Every digital console, audio or lighting for that matter, has an odd quirk or nonsensical way of doing something. Fair enough, what else would we whinge about over beers? Most functions are quite straightforward, but that doesn’t mean you can see them. The sneaky bloody things hide in plain sight, like an optical illusion. And when the pressure’s on and you’re trying to figure something out, the risk is you fall into the trap of over-thinking the problem, looking for a complicated solution when the simple button, fader or menu command is right in front of your nose.
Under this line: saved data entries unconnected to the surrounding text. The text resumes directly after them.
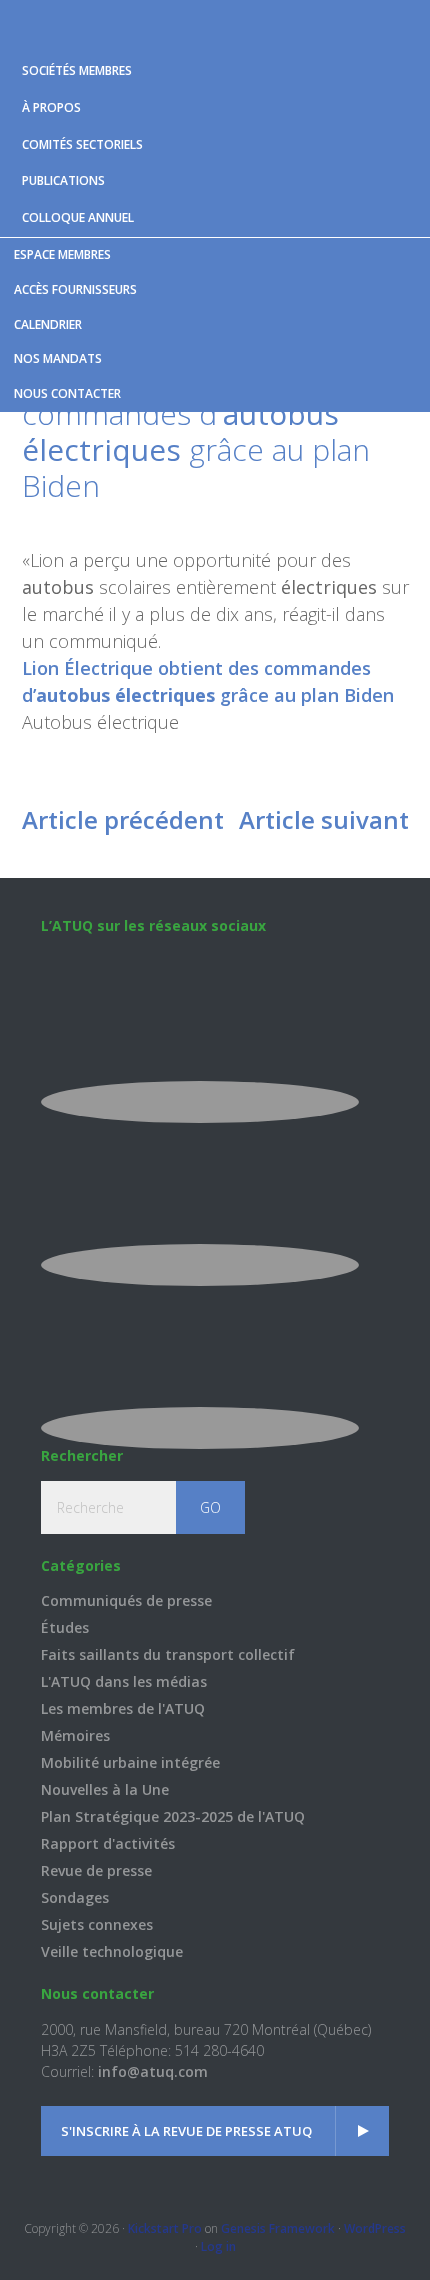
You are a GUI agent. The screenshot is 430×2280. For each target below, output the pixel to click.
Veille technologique (112, 1951)
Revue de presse (96, 1870)
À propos (51, 107)
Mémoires (75, 1735)
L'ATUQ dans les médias (124, 1681)
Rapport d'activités (108, 1843)
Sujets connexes (97, 1924)
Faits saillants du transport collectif (168, 1654)
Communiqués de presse (126, 1600)
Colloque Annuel (78, 217)
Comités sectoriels (82, 144)
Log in (218, 2246)
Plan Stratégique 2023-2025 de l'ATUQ (173, 1816)
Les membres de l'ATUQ (123, 1708)
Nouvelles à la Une (105, 1789)
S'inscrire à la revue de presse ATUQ (186, 2131)
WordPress (375, 2228)
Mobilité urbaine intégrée (130, 1762)
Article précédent (123, 819)
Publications (63, 180)
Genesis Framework (278, 2228)
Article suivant (324, 819)
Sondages (75, 1897)
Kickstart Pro (165, 2228)
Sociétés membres (77, 70)
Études (65, 1627)
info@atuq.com (153, 2071)
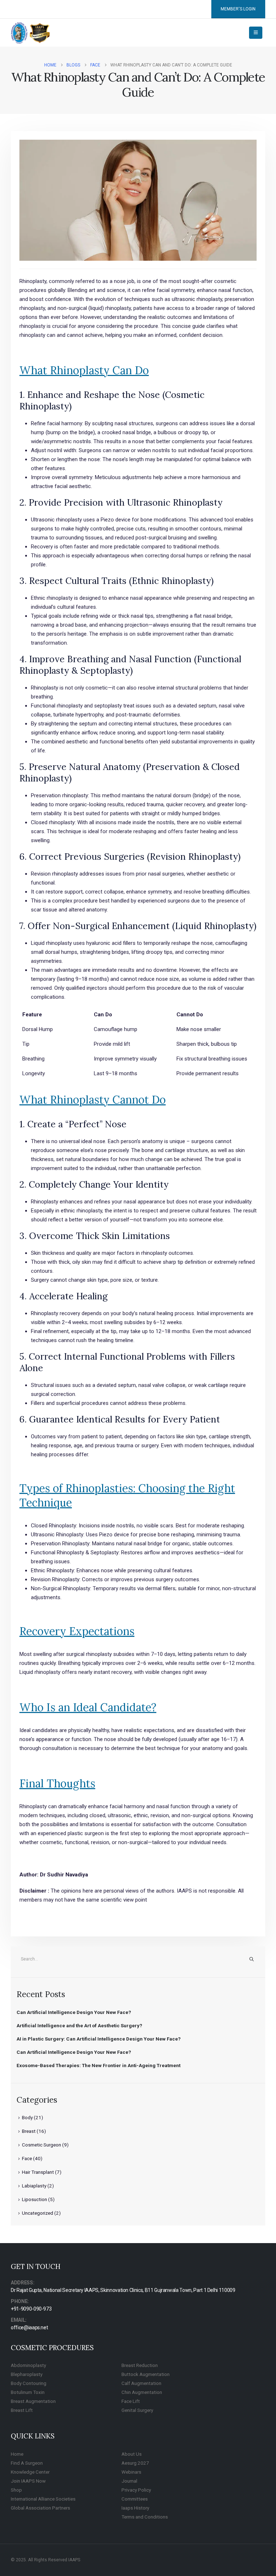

I had a few face-palm moments when my memory cells kicked in and I sorted out some very easy menu functions, after seriously considering taking the desk apart with a screwdriver instead. Which still isn’t my fault, because intuitive should have nothing to do with some kind of polygraphic, ink-blot, Rorschach memory test. Besides, one person’s intuitive interface can be another’s GUI Rubik’s cube.
CERTIFIABLY INTUITIVE
So I reckon we should come up with an Intuitive Interface (II) certification standard and any new product that claims to be intuitive needs to pass some rigorous tests to achieve certification. Does it need offensive language to be operated? Is a printed copy of the manual or a PDF version on a separate device within reach, necessary? Can an audio technician operate a lighting product and vice-versa? (All right, let’s not go overboard). Only once all these kinds of vital prerequisites are satisfied can a manufacturer put an “II Compliant” sticker (which will include some indecipherable small print to make it look proper) on the product and customers can be confident something is genuinely intuitive.
Yes, I know… true genius on my part – please email congratulations directly to the editor. Next issue we’ll be looking at ‘innovative’. Then it’ll be ‘best in class’, followed by ‘ground-breaking’. Put the kettle on, we’re in for the long haul.
(above) The highly-intuitive interface for AV magazine’s current digital publishing system.